By Daniel Dunaief
How come we never see superheroes in regular moments? To that end, I wanted to share a host of images that I hope might brighten your day (if you need it).
Superman picking his nose. Okay, let’s just get this one out of the way first. Sure, he leaps tall buildings in a single bound, fights crime everywhere, and stands for truth, justice and the American way, but what about the urge to clean out the dried super boogers in his nose? And, if he did, what would happen to them? Would they decay the way ours presumably do, or would they be like rocks trickling through our plumbing or remaining forever on the floor, impenetrable even to a speeding bullet?
Okay, backing off from the incredibly crude, let’s go to Superman’s fingernails. I’m guessing he can’t clip them with an average clipper. When he does trim then, are they so strong that it’d hurt to step on them?
How about Batman? Is there room in that suit for hiccups? What happens when he’s driving his super fast car or flying bat mobile and he gets the hiccups? I know my hiccups, which are loud enough to cause Superman’s super fingernails to bend, are so distracting that it’d be tough to fight crime, or even navigate at incredible speeds, when my diaphragm is spasming.
And then there’s Wonder Woman. Lynda Carter, if you’re old enough, and Gal Gadot, for the more modern fan, are both incredible fighters who save the day, rescuing mere mortals like Steve Trevor. But do they have the kind of arguments with their mothers that I’ve seen other women (no one in my family, of course) have with their mothers? Are they tempted to take out their truth lasso and demand that their mother say what she really thinks or share what she really did?
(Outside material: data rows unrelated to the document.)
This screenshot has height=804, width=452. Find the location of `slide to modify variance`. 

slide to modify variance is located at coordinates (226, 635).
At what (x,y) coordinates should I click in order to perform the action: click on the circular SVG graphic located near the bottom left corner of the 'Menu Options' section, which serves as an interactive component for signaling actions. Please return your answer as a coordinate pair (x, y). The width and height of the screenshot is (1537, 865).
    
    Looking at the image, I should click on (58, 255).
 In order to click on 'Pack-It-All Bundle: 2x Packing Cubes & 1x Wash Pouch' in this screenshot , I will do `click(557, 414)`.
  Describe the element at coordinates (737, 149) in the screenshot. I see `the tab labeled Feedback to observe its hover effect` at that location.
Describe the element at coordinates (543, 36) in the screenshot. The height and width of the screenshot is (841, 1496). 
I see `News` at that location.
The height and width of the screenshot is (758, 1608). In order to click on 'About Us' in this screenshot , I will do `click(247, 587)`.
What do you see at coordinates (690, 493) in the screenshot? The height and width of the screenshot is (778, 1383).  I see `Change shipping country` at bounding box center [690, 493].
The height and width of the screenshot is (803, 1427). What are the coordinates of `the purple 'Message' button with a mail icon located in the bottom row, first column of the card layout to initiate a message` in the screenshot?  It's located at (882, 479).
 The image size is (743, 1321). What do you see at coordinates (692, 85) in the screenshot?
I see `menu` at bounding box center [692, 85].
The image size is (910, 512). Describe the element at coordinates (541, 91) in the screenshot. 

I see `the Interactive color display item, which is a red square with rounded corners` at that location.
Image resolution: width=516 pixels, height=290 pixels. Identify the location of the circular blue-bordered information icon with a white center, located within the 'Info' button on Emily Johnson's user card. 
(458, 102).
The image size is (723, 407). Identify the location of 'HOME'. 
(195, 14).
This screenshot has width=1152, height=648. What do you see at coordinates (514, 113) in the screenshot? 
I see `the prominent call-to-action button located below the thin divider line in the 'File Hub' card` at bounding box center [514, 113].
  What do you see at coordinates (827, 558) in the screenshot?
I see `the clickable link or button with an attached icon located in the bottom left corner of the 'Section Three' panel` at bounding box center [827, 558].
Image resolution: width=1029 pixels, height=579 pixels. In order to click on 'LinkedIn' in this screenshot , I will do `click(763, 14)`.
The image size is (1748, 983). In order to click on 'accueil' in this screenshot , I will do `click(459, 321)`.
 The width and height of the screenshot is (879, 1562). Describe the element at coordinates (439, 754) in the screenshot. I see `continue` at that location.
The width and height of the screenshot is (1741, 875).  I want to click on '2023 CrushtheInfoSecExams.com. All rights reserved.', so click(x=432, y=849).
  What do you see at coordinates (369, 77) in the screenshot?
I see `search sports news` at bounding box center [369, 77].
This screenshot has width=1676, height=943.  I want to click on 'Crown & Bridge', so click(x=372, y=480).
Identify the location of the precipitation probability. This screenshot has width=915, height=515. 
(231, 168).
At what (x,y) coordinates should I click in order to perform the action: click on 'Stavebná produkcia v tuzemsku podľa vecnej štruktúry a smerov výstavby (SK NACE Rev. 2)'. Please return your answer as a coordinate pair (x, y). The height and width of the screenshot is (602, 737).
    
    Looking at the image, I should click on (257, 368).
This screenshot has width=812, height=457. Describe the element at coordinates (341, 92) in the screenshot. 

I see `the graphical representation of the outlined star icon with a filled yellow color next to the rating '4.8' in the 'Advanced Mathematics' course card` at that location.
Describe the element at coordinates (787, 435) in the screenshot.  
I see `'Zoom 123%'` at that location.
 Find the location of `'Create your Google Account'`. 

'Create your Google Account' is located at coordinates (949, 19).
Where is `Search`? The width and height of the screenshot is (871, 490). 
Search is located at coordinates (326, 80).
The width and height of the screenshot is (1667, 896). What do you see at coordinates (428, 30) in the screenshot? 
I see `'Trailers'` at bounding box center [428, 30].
Can you imagine Wonder Woman in a shouting match with her mother, reaching a point where she wraps the rope around her mom’s wrist and demands to know, “What do you really think of my new boyfriend” or even “you mean to tell me you never acted out against your own parents?”
How about Aquaman? Not to be too obsessed about the nose here, but does he ever get water up his nose, the way the rest of us do when we’re diving or doing awkward flips into the pool? Given the speed at which he swims, I would imagine such water in his nose might cause even more agony for him than it does for the rest of us, who find the dense medium of water difficult to traverse rapidly.
What about the Flash?
I haven’t seen the recent multiverse movie with him, but I would imagine his shoes, which withstand the incredible force of him tearing around town, are a vital piece of equipment that could be enormously problematic if they tear or have holes.And, unlike me, as I sit here with the tongue of my right sneaker hanging off, I would imagine he couldn’t wait any length of time to replace the shoes that glide over the ground at speeds that, if my interpretation of the recent movie trailers suggest, exceed the speed of light and can, to borrow from the singing superhero Cher, “turn back time.”
Sorry if you’ve now got that song ricocheting around your head. Come up with a better song and you’ll be fine or maybe just count backwards from 20 in French or any foreign language, if you know how to do that.
And what about Spider-Man? Does he ever eat something that totally disagrees with his system, making it impossible to leave the house until he’s taken a super dose of an antacid? Sure, super heroes inspire us with their incredible deeds, but I’d like to know how they manage through the kinds of everyday issues, challenges, and regular stuff in our lives.